L’agricoltura biologica in Umbria

L’agricoltura biologica in Umbria
Evoluzione e prospettive

Introduzione1

La storia del biologico in Umbria è iniziata alla fine degli anni Ottanta, alla vigilia dell’entrata in vigore del regolamento comunitario 2092/91, attorno ad un nucleo di “imprenditori pionieri”. Negli anni successivi, grazie anche agli interventi della politica regionale, nazionale e comunitaria, il tasso di crescita del settore, sia in termini di operatori, che di superfici investite, è stato notevole fino al 2006, per poi flettere negli anni più recenti (Figura 1).
La regione, pur rappresentando solo il 2,2% degli operatori biologici nazionali nel 2014, si colloca tra quelle leader in Italia per quanto riguarda la presenza di aziende biologiche che fanno vendita diretta di prodotti bio e che forniscono servizi agrituristici (Bio Bank, 2015). Accanto a queste tendenze positive, vi sono alcuni segnali preoccupanti circa lo stato di salute del settore. In particolare la contrazione dal 2007, avvenuta sotto il profilo sia numerico sia dimensionale, può essere in parte ricondotta al passaggio tra la vecchia e la nuova programmazione del Psr. Tuttavia, dal confronto con altre dinamiche regionali, emerge che il fenomeno in Umbria risulta più marcato. Ciò segnala quindi l’esistenza di alcuni ostacoli allo sviluppo delle aziende, in particolare di quelle produttrici.
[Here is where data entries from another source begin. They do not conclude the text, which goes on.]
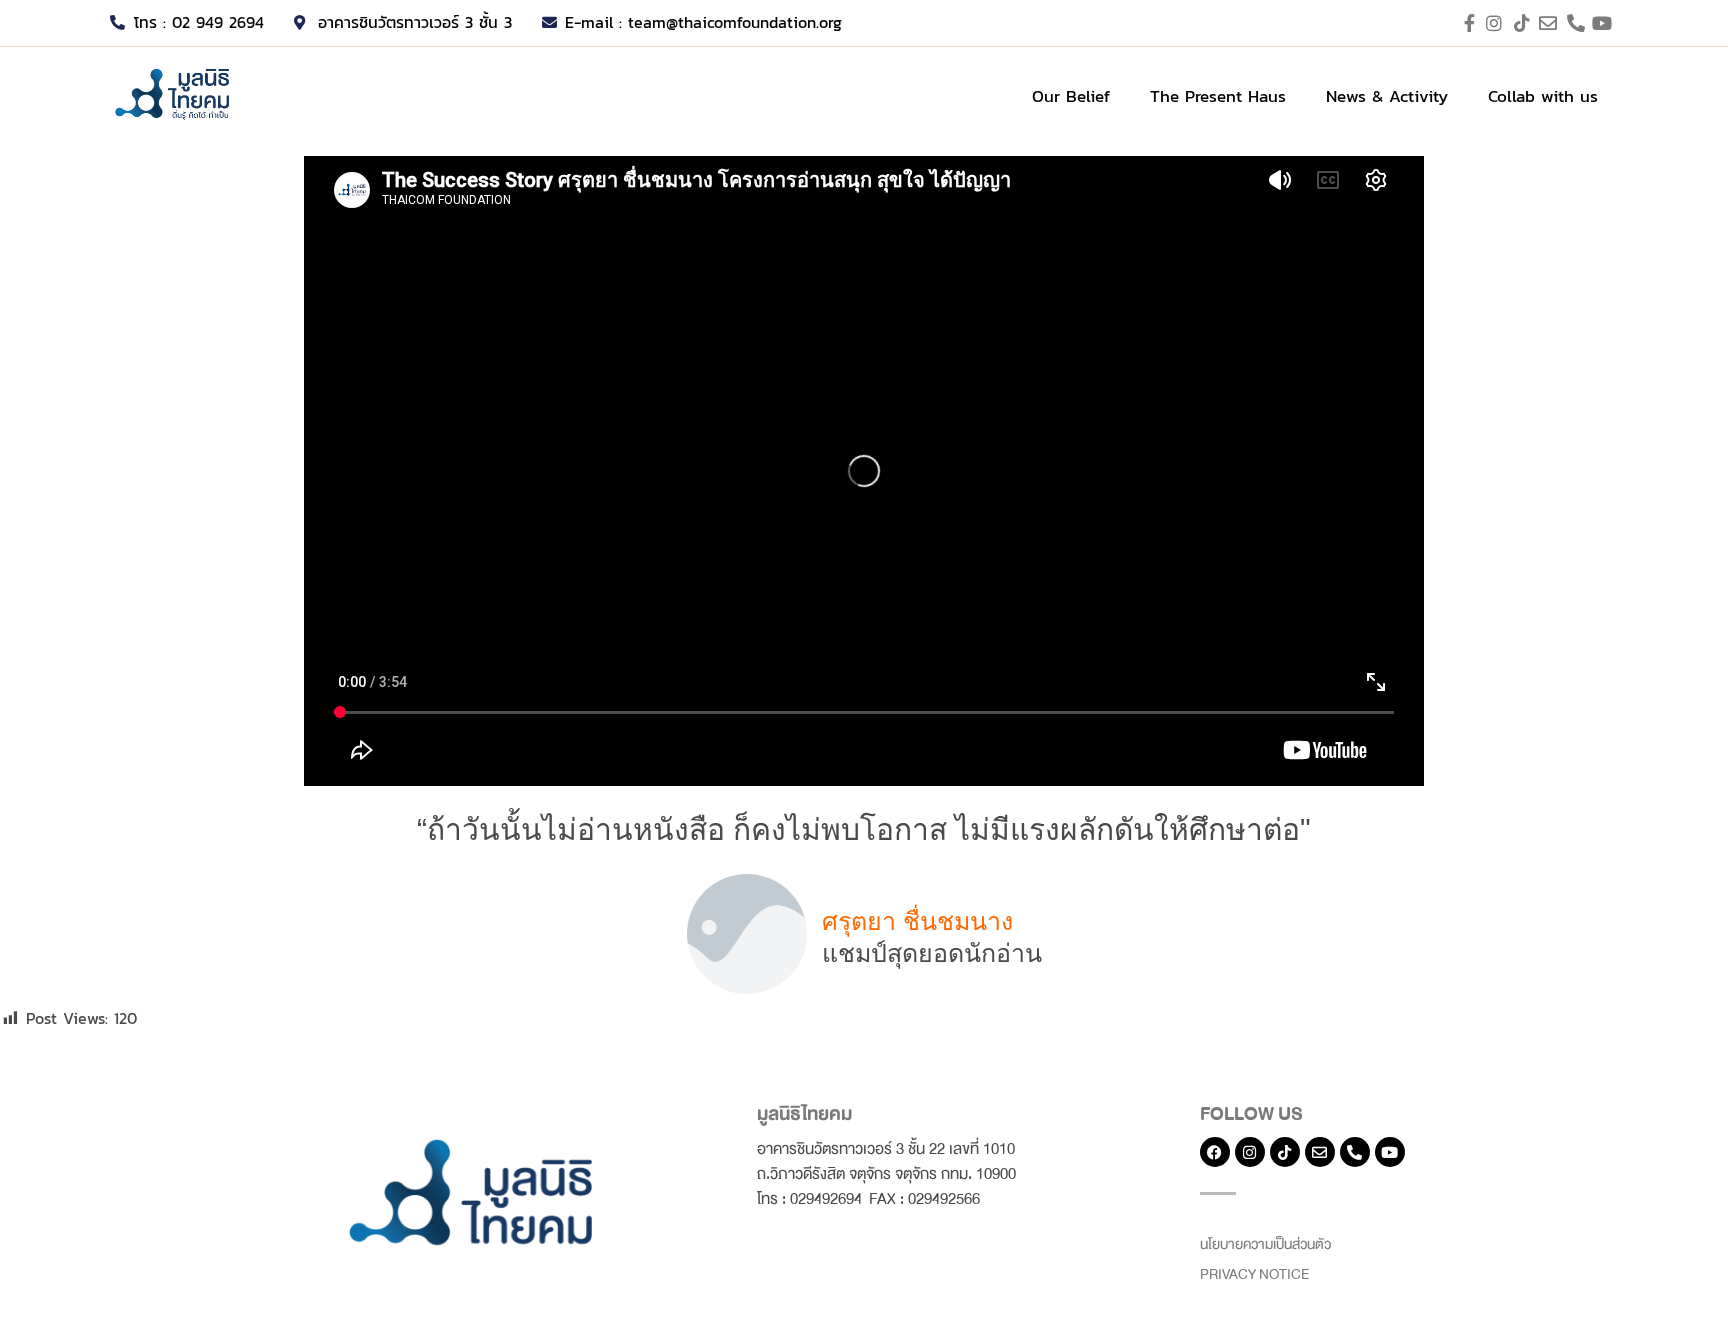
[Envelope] (1320, 1152)
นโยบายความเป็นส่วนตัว (1265, 1244)
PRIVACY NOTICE (1254, 1274)
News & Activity (1387, 96)
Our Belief (1071, 96)
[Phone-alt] (1355, 1152)
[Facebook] (1215, 1152)
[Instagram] (1250, 1152)
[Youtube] (1390, 1152)
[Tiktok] (1285, 1152)
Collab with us (1543, 96)
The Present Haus (1218, 96)
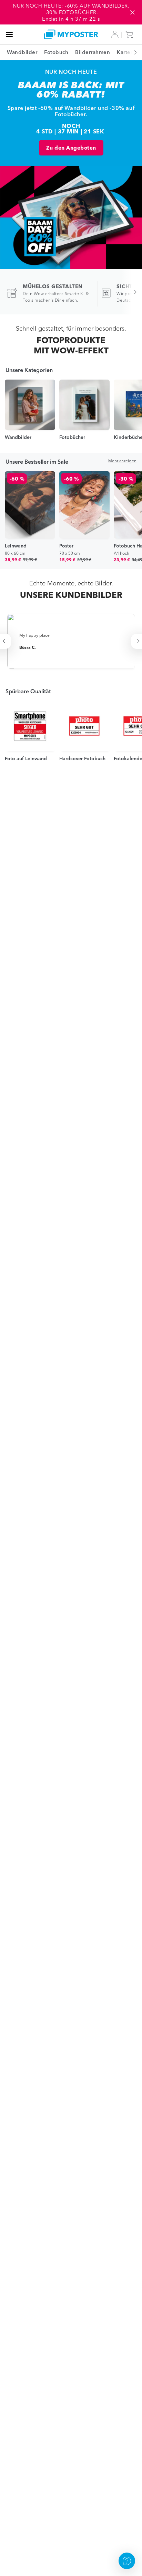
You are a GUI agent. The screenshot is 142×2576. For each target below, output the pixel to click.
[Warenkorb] (130, 34)
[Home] (71, 34)
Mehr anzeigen (122, 460)
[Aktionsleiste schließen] (132, 12)
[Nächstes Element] (131, 52)
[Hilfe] (127, 2561)
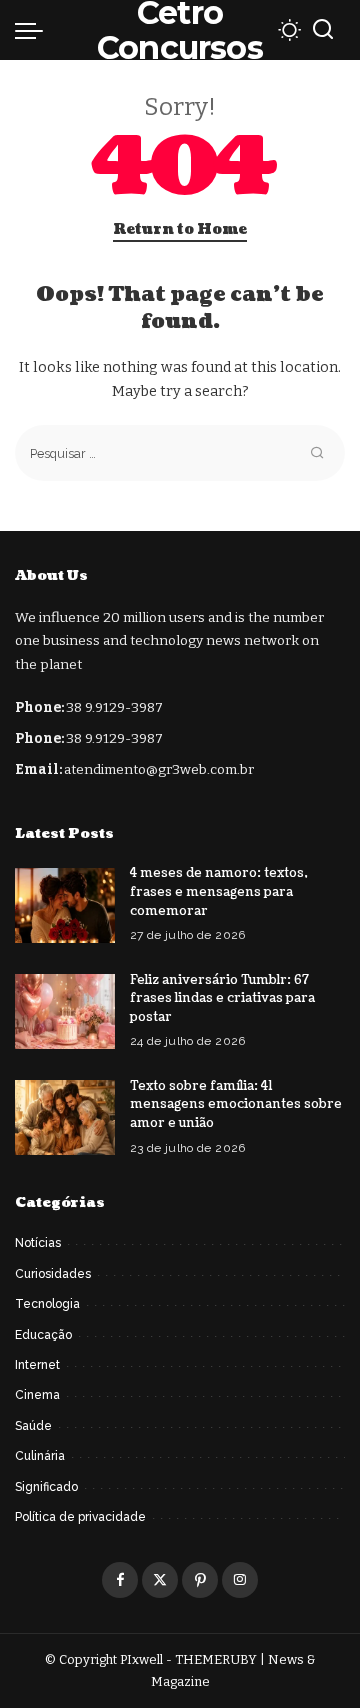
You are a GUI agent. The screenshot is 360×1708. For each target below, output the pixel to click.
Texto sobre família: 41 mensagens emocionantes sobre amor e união (236, 1104)
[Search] (323, 30)
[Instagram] (240, 1580)
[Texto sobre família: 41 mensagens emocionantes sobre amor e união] (65, 1117)
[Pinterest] (200, 1580)
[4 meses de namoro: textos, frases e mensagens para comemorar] (65, 905)
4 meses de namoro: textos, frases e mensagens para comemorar (219, 891)
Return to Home (180, 229)
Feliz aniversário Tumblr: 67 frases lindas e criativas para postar (222, 998)
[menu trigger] (34, 30)
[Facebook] (120, 1580)
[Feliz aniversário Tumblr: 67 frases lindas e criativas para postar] (65, 1011)
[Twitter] (160, 1580)
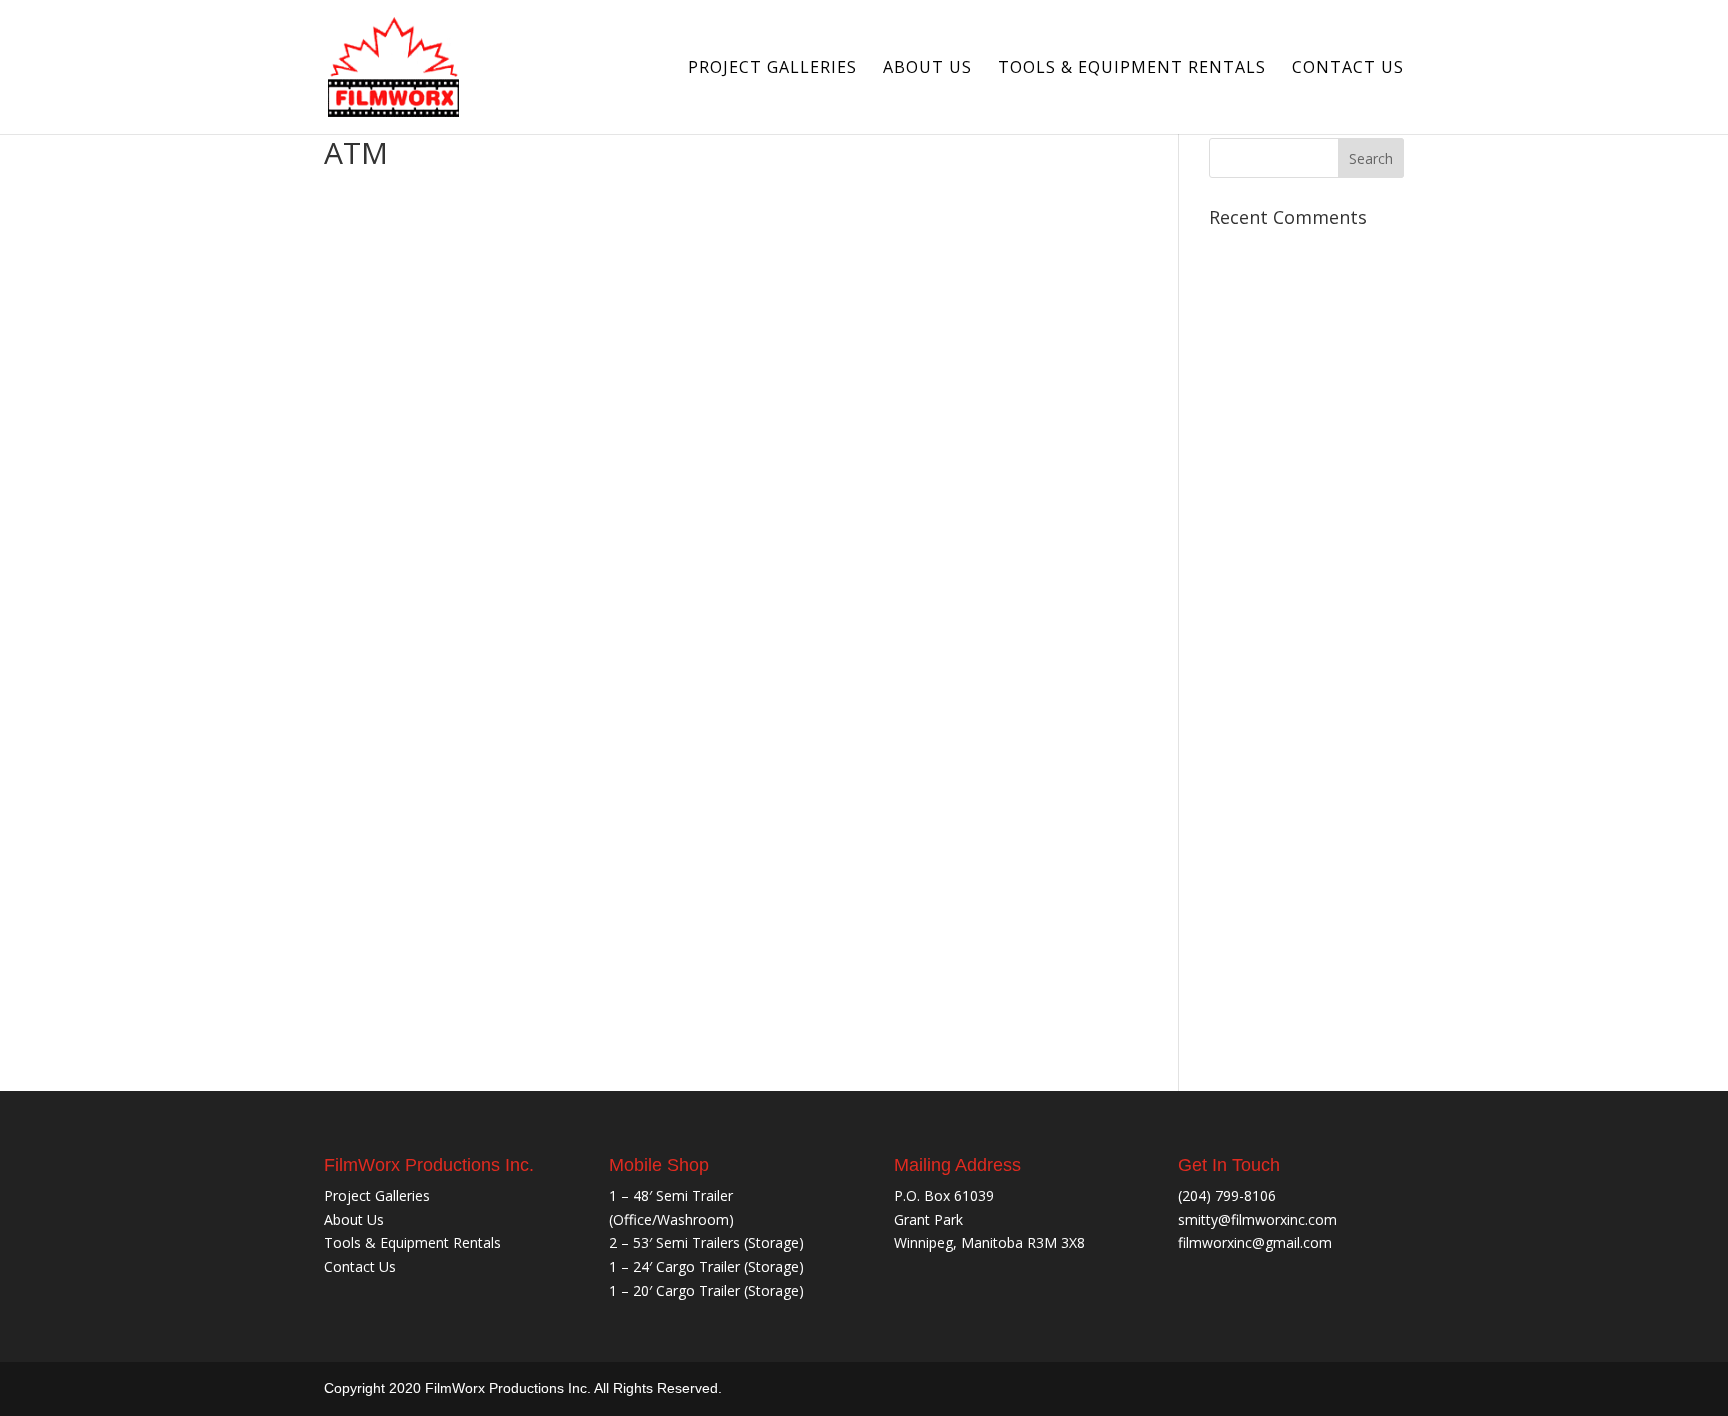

Figura 1 - Numerosità degli operatori bio (indice 2000=100)

Fonte: ns. elaborazione dati Sinab

Questa flessione sembra attenuarsi ed invertirsi nel biennio 2013-2014 con un incremento del numero degli operatori dell’1,2% (+5,8% il dato nazionale corrispondente). Cambia di segno anche la variazione delle superfici biologiche con un incremento dell’8,3% (superiore al dato nazionale, +5,8%) rispetto al 2013.
Dalla figura 2 risulta evidente la dinamica contrapposta tra la crescita delle superfici in Italia e la tendenziale diminuzione di quelle umbre, in particolare tra il 2012 e il 2013, che conferma ed enfatizza quanto già analizzato per il numero degli operatori.

Figura 2 - Andamento della superficie biologica in Italia e in Umbria (indice 2008=100)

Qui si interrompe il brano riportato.